EXERCISE OBJECTIVE » Among the entries that follow, locate the line with "The image size is (716, 468)." and the line with "Task: Disable 'Выводить на печать' toggle". Output those lines and all lines in between, exactly, minus the pictures.

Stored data
═══

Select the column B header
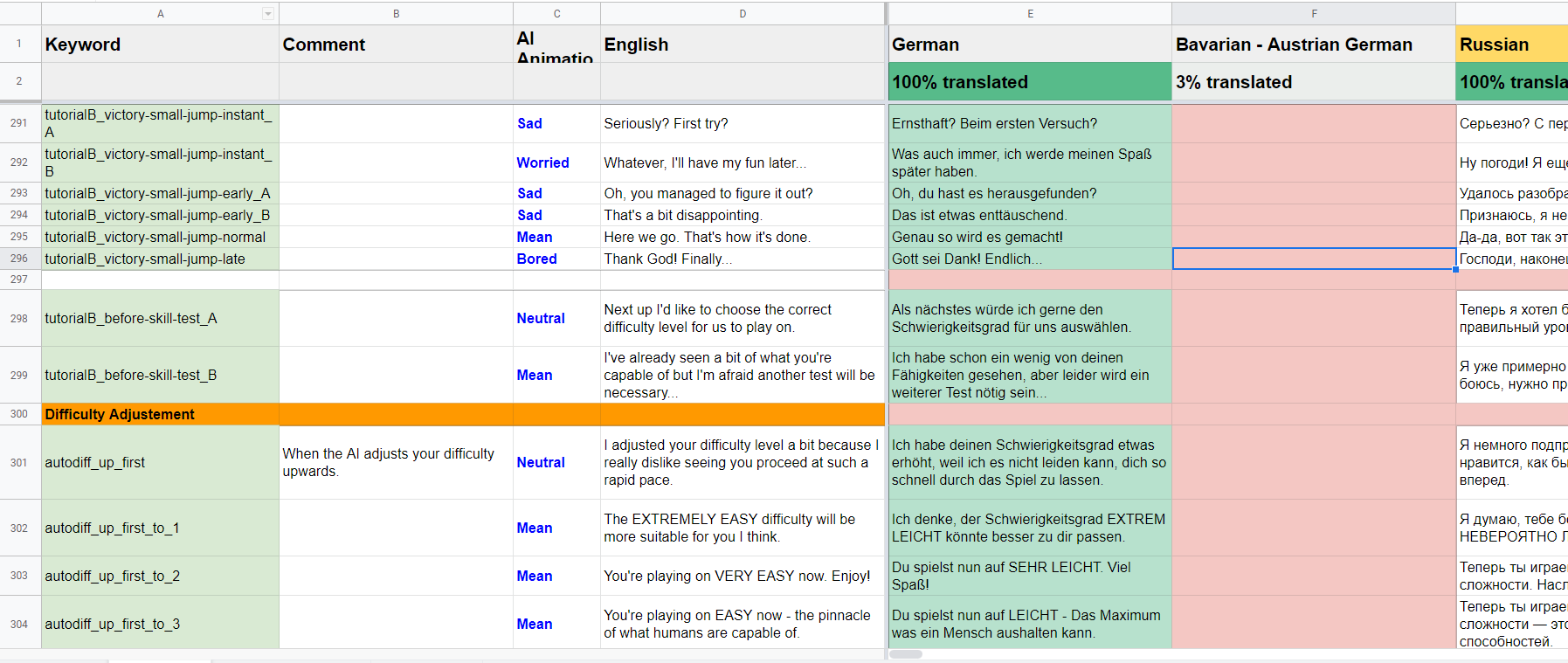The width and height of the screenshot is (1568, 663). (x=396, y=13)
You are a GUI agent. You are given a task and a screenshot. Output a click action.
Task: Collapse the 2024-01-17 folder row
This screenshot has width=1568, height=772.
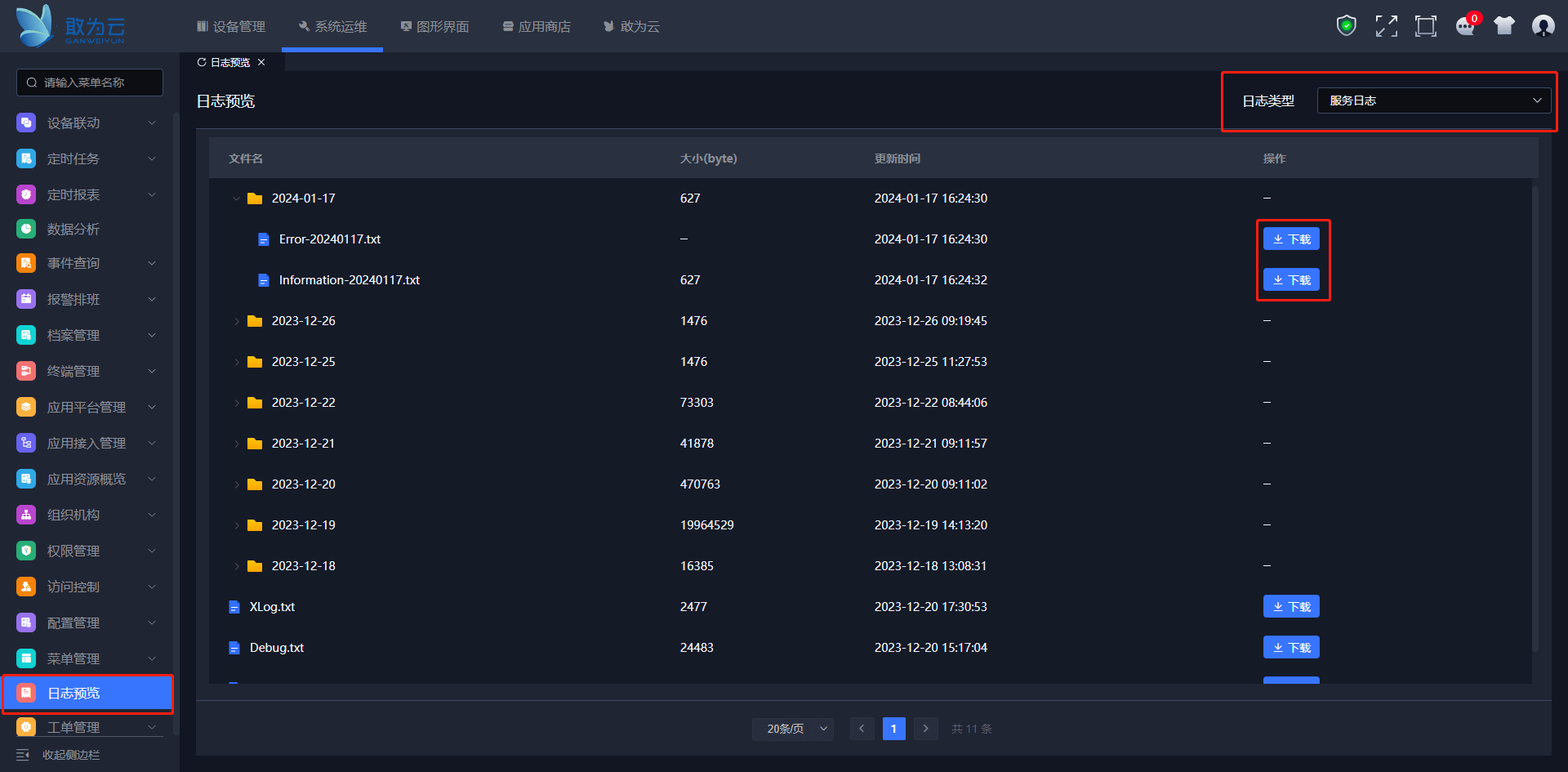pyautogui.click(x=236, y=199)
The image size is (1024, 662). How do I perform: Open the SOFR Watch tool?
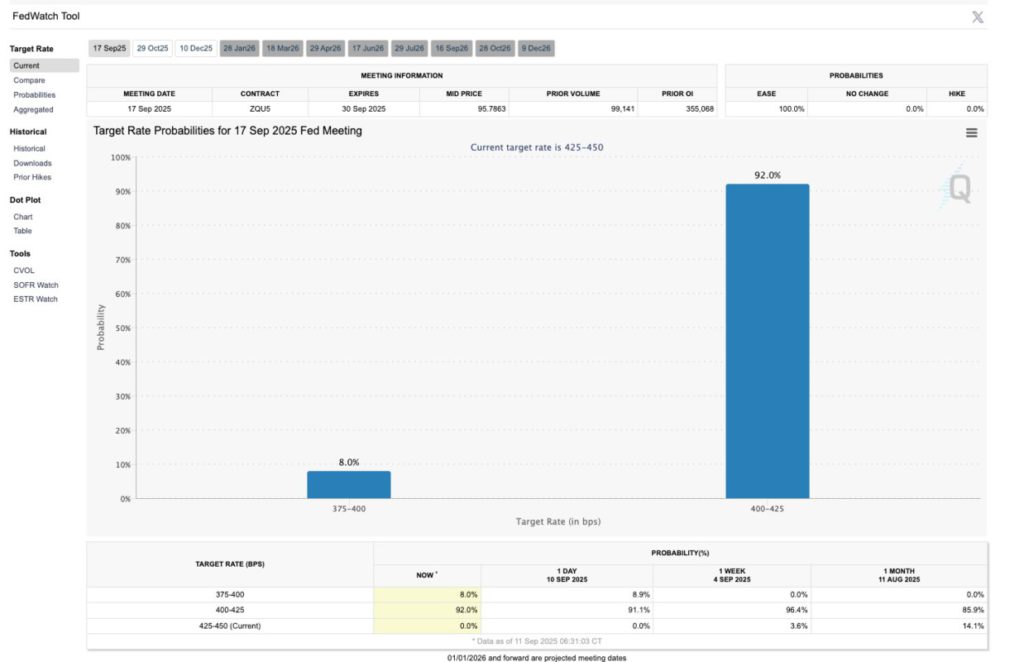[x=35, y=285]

═══

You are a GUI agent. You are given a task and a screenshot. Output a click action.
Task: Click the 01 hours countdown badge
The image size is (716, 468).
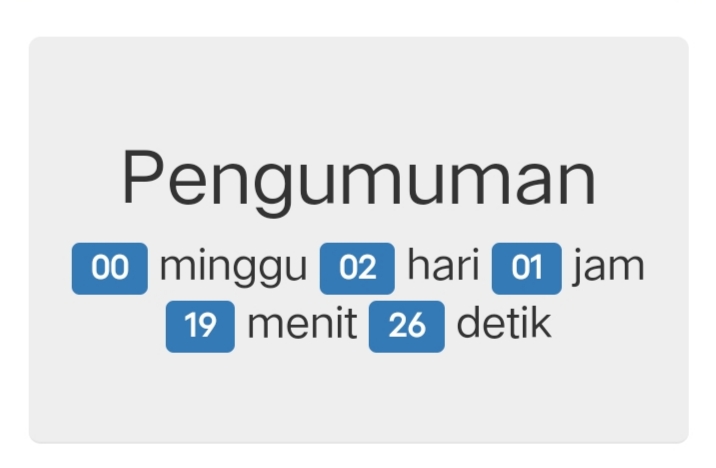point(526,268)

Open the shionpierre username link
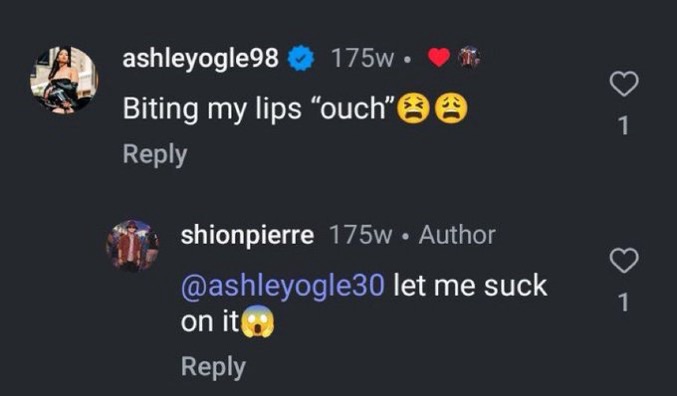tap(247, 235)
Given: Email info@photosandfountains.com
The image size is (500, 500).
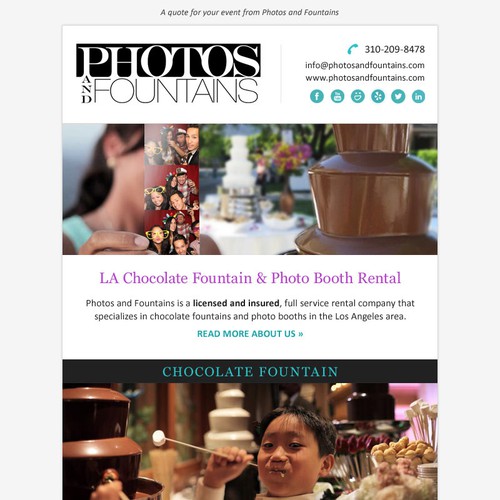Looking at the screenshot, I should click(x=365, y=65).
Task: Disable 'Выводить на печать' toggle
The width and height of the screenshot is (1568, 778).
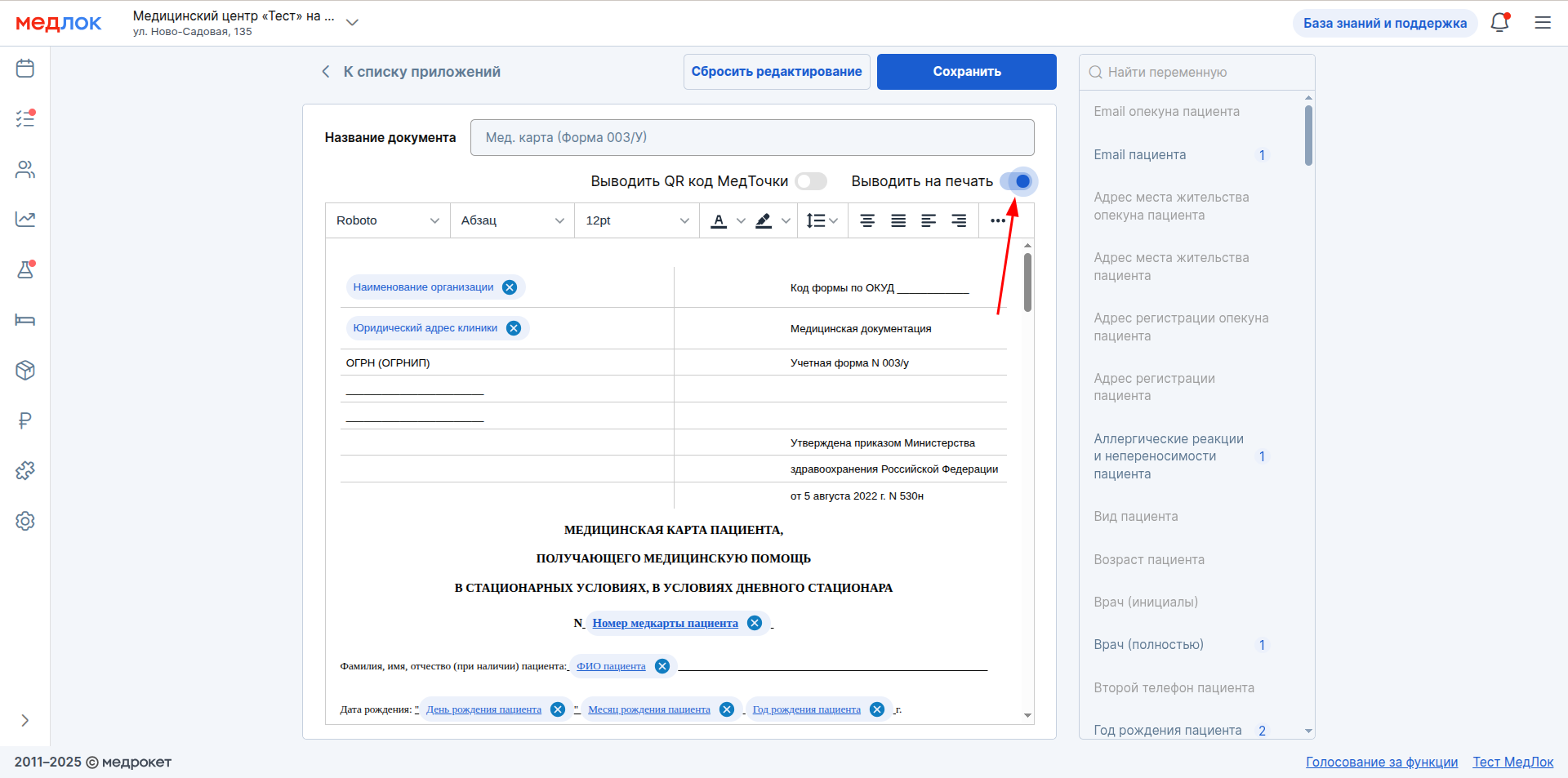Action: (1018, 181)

═══

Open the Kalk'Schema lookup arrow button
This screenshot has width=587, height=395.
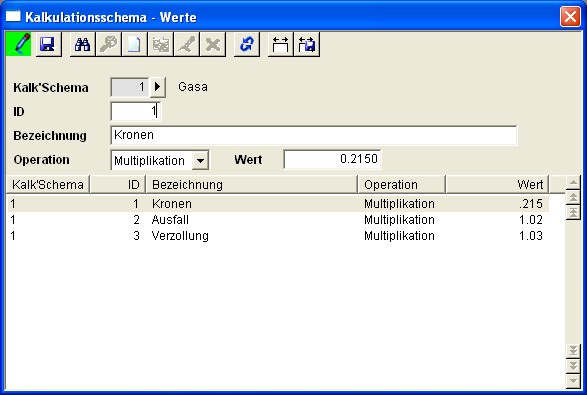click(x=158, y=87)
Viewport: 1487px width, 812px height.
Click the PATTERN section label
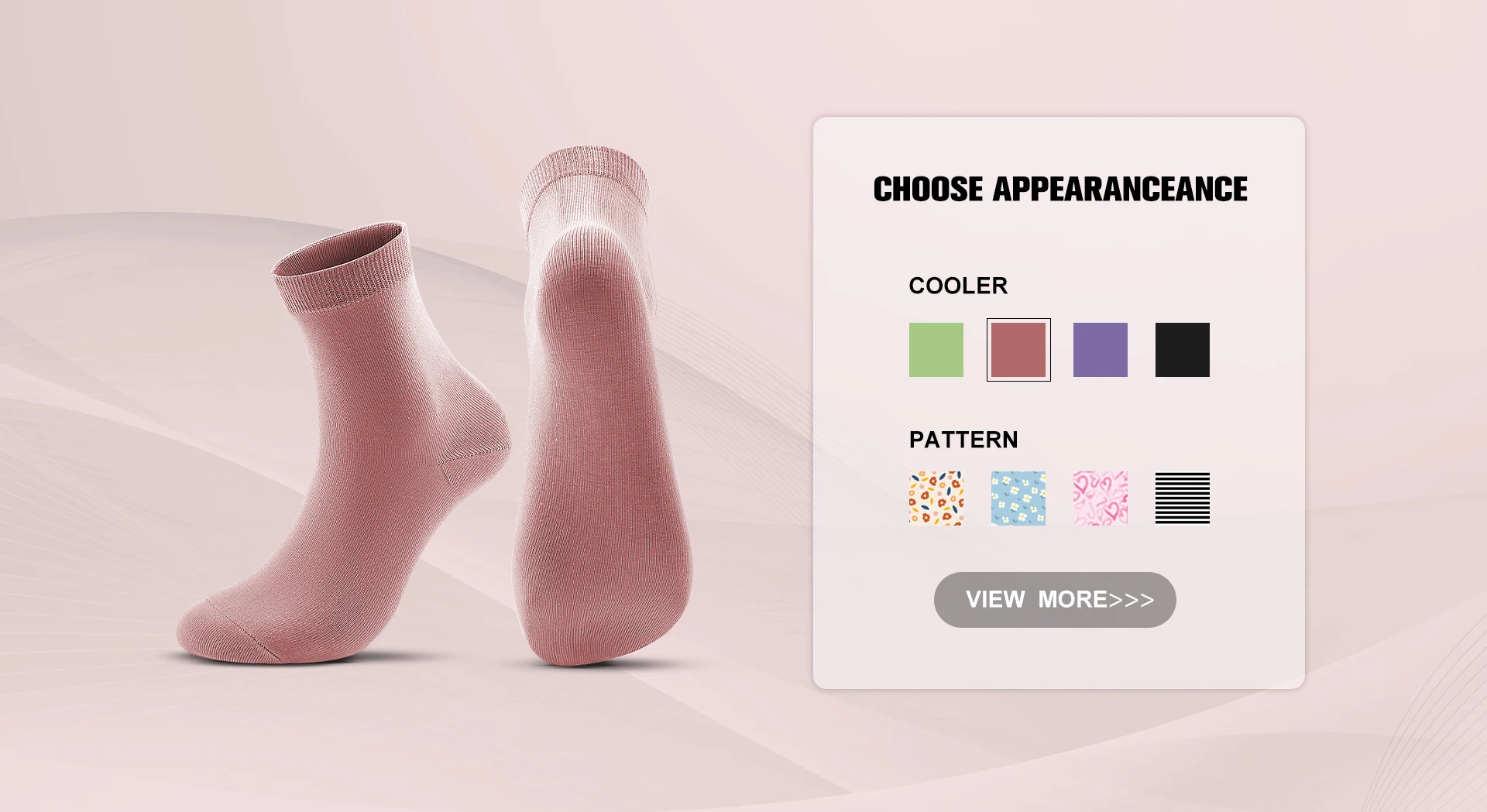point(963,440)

═══

SOLUTION »
The image size is (716, 468).
point(526,268)

Open the shionpierre username link
tap(247, 235)
Given: Email info@photosandfountains.com
The image size is (500, 500).
Looking at the screenshot, I should click(x=365, y=65).
Task: Disable 'Выводить на печать' toggle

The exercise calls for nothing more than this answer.